Así que era eso… Vaya, al final sí que era un poco despistado.

—Entonces, Sir Kurt, ¿puede adivinar lo que estoy pensando yo ahora mismo? —preguntó la Señorita Liese.

¿Eh? ¿Adivinar lo que pensaba? Eso era imposible.

Mientras me debatía sobre qué responder, la Señorita Yulishia se metió en la conversación.

—Oye, Liese, eso suena divertido. Vamos, Kurt, te daré una pista: apuesto a que estoy pensando lo mismo que Liese.

—¿E-en serio? Eh… ¿acaso el condimento de la comida estuvo más fuerte que de costumbre?

—No.

—No lo estuvo.

—¿Entonces la fermentación del vino salió mal?

—Salió perfecta.

—Yo tomé jugo de uva, así que no lo sé.

—¿O quizá tienen calor y quieren darse un baño?

—Lo haré más tarde.

—¿Le gustaría acompañarme, Sir Kurt?

—¡No-no, claro que no! —respondí apresuradamente. En serio, la Señorita Liese solo sabía bromear.

Pero entonces pensé… quizá se trataba de otra cosa.

—…¿Acaso piensan que soy un inútil?

—¡En absoluto! —respondieron las dos al unísono.

Ah, creo que ya lo entendí.

—¿Será que están frustradas porque soy un poco denso?

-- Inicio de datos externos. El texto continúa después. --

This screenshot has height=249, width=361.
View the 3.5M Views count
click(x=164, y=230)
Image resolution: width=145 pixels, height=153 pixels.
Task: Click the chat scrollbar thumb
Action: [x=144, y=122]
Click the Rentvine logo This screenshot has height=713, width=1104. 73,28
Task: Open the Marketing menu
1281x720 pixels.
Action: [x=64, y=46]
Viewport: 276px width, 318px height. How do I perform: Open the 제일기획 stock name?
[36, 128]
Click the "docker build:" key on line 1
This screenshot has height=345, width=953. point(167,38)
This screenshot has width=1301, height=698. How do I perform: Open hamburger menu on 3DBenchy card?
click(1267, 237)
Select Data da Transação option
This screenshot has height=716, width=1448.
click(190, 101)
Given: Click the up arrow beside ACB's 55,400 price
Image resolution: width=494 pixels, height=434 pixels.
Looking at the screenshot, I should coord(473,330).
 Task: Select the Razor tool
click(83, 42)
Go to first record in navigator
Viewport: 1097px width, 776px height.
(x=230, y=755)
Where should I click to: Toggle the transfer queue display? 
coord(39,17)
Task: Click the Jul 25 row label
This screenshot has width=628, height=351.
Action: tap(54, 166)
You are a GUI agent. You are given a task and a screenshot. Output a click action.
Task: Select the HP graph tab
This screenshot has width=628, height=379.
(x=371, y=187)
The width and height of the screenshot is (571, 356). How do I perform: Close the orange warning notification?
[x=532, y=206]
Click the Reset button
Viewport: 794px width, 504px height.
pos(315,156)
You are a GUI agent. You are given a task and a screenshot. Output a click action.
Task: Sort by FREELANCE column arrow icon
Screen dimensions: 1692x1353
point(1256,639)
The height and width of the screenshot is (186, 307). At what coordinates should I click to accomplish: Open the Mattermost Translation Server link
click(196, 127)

Al decir eso, la Señorita Yulishia y la Señorita Liese se miraron entre sí y exclamaron juntas:

—¡Correcto!

Y entonces me tomaron de los brazos… ¿otra vez?

—Vamos, Kurt, ven a comer con nosotras.

—Sir Kurt, sabemos perfectamente que ha estado atendiendo a todos y aún no ha probado bocado.

—E-esperen, Señorita Yulishia, Señorita Liese. Todavía me queda un último toque para cerrar la fiesta.

—¿Último toque? ¿Qué quieres decir con eso? —preguntó la Señorita Yulishia.

Les pedí que aguardaran un momento y les expliqué que iba a preparar un pequeño entretenimiento.

Luego fui al patio trasero y le prendí fuego al dispositivo que había preparado.

En cuanto se encendió, salió disparado hacia lo alto del cielo nocturno y estalló con un rugido, abriendo una enorme flor de luz.

Sí, las fiestas siempre debían terminar con fuegos artificiales, pensé.

Entonces los caballeros corrieron hacia mí, junto con la Señorita Yulishia, la Señorita Liese y todos los del grupo Sakura.

—¡Kurt, ¿qué fue esa explosión?!

—¿Nos están atacando otra vez? ¿Es un enemigo?

—Tranquilos, por favor. ¿Eh? ¿De verdad no conocen los fuegos artificiales? —les pregunté, sorprendido.

Les expliqué qué eran.

—En las fiestas, lo típico es iluminar el cielo nocturno con fuegos artificiales, ¿no? —les pregunté.

Ante eso, las voces de todos temblaron y gritaron al unísono:

—¡¿En qué lugar del mundo eso es algo común!?